__Task brief__
This task calls for copying every line of the records that includes the word "preview".

Supplied information below:

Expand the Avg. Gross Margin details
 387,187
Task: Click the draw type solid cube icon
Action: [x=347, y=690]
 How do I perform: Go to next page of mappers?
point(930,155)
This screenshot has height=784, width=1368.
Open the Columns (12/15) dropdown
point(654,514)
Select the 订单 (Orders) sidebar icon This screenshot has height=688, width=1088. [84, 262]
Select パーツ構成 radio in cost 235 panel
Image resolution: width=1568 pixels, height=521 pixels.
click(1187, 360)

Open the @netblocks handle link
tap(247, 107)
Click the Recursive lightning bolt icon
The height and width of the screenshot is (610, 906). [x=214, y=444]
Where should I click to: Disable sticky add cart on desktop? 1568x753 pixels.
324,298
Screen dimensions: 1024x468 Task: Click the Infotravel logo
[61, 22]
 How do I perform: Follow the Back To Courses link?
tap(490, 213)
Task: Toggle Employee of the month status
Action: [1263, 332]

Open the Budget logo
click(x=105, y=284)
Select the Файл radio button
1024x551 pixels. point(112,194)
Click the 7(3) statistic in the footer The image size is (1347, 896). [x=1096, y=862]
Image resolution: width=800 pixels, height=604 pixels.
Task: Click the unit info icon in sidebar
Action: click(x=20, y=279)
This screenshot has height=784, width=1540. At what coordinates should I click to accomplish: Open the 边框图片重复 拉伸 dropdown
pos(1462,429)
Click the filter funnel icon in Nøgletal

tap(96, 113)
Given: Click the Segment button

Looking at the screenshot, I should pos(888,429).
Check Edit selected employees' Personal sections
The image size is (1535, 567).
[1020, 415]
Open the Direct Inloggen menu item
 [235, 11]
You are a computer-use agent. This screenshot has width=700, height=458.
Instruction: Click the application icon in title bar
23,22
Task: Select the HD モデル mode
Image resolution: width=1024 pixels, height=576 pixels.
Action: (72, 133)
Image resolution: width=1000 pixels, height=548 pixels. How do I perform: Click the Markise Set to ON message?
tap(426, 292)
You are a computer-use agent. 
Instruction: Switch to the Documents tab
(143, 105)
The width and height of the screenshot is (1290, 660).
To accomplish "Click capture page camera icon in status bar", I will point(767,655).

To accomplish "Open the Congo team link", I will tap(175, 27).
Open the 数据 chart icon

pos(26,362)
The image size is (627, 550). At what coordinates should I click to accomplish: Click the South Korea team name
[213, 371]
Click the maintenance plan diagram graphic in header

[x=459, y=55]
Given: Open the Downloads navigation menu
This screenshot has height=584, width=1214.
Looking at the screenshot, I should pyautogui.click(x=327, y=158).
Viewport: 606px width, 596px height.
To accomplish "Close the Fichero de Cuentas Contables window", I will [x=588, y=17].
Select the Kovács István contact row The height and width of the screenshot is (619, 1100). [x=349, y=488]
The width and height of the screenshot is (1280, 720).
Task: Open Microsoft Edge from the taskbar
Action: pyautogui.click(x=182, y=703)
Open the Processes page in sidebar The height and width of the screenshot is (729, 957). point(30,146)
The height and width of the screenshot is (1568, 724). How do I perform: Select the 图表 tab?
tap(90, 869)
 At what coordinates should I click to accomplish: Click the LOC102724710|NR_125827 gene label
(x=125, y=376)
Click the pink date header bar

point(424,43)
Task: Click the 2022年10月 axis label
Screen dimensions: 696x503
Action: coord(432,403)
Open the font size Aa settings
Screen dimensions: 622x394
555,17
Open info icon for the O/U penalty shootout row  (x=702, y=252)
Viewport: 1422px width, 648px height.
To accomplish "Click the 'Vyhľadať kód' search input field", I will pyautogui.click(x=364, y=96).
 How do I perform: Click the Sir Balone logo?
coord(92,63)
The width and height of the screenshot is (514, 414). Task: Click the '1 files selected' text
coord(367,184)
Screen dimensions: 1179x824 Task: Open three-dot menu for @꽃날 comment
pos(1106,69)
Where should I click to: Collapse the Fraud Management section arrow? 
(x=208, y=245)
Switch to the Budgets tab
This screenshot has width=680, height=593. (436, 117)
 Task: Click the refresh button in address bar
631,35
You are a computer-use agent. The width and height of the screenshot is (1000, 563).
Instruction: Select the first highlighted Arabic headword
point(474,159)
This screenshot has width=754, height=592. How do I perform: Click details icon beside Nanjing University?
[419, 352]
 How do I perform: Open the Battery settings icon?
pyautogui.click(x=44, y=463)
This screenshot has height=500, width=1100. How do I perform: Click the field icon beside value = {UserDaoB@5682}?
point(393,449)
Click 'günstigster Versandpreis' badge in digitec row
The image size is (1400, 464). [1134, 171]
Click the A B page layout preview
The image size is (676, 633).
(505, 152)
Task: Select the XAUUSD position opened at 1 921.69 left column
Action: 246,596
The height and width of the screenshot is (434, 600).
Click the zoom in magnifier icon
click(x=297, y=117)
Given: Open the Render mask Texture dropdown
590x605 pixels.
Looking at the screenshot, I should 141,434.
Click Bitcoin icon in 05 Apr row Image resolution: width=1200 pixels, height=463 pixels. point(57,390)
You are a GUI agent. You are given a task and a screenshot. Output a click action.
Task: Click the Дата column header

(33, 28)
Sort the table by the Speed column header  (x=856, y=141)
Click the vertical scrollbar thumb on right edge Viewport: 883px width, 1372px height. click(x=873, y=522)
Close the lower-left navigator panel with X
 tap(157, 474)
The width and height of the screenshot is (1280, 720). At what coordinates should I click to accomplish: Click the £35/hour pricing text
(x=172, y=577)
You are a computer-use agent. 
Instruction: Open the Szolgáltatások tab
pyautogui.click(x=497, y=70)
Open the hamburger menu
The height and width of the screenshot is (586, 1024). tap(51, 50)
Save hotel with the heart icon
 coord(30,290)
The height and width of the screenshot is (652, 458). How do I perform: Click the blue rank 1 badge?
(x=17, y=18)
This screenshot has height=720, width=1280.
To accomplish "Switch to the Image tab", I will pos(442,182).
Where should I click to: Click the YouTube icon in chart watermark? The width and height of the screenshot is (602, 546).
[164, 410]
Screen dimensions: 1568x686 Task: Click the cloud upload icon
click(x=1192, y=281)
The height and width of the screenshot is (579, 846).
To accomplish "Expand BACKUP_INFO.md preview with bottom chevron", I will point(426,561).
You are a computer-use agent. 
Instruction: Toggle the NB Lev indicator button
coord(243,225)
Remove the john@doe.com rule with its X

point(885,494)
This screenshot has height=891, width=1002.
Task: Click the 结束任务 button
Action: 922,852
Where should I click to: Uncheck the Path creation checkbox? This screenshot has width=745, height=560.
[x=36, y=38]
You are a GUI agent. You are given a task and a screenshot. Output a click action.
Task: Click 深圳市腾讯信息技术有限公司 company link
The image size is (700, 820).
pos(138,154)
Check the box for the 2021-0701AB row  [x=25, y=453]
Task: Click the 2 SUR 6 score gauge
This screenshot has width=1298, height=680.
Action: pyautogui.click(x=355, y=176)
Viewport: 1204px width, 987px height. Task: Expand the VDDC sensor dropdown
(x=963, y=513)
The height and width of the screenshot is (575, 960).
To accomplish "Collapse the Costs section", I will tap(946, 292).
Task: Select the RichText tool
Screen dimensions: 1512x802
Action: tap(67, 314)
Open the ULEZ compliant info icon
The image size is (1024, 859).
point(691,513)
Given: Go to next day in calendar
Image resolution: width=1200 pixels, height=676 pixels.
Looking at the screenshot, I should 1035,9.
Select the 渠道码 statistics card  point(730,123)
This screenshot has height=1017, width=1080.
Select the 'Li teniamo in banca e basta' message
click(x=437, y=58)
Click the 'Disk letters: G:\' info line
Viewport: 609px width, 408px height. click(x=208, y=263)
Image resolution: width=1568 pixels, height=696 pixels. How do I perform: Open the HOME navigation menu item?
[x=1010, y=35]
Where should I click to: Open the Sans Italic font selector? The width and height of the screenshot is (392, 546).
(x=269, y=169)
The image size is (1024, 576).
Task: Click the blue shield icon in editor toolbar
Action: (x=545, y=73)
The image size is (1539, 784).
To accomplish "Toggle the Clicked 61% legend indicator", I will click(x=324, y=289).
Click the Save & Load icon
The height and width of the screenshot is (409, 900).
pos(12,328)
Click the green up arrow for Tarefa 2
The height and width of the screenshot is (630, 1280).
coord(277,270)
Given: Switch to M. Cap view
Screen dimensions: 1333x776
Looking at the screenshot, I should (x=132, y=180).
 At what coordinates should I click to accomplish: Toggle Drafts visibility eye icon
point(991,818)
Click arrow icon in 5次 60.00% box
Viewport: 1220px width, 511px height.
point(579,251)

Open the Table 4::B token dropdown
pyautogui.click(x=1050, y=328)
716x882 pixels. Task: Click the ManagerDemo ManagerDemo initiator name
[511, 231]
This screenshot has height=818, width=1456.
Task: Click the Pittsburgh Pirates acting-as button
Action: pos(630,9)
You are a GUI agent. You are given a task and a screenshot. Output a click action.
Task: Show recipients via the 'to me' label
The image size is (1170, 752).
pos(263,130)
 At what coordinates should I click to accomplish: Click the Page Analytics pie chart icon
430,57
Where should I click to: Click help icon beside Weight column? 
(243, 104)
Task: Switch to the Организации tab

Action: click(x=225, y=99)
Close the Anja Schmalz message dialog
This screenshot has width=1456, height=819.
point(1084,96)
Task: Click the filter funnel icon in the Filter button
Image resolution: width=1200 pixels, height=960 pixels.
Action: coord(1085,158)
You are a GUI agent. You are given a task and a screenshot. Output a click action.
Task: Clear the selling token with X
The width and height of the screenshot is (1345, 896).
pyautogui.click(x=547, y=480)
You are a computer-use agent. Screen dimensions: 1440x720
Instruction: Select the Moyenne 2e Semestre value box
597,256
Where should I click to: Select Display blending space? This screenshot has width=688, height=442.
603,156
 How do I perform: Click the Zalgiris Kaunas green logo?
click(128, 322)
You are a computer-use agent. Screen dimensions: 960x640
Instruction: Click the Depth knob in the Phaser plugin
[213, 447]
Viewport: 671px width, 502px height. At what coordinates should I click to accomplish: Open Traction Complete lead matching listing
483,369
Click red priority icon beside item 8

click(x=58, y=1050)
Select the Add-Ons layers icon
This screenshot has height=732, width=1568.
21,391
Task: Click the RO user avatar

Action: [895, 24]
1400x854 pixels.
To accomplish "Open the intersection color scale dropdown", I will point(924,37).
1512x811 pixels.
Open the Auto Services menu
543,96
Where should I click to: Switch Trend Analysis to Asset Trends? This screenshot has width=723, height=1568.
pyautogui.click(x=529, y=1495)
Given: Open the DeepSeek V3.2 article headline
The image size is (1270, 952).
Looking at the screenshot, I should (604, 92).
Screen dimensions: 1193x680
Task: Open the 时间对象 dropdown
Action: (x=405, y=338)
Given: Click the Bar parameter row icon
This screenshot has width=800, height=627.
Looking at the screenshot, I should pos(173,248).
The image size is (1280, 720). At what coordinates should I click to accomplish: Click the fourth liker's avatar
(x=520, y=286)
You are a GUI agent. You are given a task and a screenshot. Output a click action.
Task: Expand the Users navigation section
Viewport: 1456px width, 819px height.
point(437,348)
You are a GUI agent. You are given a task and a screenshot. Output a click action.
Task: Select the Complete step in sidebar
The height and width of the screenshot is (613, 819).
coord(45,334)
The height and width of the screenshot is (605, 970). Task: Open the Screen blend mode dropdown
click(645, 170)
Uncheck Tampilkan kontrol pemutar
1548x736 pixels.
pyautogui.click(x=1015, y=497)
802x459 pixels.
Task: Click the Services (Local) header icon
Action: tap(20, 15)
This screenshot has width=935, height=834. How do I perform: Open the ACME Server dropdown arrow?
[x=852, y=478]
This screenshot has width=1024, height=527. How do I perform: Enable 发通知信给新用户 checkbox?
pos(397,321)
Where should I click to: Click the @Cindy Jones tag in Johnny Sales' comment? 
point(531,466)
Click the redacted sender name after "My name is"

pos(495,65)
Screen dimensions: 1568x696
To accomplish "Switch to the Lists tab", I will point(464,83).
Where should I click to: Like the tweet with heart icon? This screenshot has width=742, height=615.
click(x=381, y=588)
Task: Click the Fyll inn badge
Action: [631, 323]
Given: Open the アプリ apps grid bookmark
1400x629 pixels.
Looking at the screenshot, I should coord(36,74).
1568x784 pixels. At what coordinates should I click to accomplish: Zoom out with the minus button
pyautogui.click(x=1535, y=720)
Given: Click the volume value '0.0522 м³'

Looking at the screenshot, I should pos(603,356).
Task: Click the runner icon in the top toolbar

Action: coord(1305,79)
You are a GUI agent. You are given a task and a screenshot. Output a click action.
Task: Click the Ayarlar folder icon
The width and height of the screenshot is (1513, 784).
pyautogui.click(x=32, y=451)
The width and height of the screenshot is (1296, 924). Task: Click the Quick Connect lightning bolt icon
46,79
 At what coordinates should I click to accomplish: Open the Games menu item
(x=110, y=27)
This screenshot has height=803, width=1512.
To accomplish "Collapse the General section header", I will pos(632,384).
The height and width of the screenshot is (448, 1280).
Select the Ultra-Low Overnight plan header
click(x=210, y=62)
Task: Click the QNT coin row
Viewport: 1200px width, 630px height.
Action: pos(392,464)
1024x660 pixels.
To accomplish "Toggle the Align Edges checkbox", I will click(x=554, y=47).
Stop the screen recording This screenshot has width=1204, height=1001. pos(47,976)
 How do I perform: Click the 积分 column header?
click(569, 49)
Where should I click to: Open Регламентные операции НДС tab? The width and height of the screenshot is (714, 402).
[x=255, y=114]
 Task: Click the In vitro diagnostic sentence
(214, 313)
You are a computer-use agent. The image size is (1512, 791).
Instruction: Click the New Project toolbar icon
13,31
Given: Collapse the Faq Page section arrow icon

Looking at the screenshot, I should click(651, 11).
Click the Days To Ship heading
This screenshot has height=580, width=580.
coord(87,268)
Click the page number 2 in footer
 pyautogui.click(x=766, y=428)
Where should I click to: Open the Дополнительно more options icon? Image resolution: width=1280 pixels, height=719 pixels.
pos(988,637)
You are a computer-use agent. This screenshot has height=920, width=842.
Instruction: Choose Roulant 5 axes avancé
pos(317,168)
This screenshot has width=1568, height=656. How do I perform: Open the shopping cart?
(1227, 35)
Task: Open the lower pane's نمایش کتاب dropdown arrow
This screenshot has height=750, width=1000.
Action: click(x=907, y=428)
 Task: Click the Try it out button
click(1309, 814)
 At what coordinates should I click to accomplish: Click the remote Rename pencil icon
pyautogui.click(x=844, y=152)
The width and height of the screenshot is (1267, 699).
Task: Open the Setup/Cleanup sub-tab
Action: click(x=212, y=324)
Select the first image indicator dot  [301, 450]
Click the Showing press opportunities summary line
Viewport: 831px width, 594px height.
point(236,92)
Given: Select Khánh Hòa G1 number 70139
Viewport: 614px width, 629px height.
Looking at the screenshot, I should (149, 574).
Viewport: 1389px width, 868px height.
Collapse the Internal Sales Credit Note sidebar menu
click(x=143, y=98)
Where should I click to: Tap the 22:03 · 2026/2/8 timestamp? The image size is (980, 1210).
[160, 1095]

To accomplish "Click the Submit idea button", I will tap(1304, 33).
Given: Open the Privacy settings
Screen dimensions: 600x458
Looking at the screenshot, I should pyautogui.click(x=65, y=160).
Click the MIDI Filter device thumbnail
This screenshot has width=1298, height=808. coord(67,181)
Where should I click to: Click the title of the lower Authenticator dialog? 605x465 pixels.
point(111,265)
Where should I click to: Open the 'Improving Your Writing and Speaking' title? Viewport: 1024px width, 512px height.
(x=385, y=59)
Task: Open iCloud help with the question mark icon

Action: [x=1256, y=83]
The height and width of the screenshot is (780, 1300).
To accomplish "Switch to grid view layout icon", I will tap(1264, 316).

End of Supplied information.

__Response to the task__
Click the A B page layout preview
To accomplish "Expand BACKUP_INFO.md preview with bottom chevron", I will point(426,561).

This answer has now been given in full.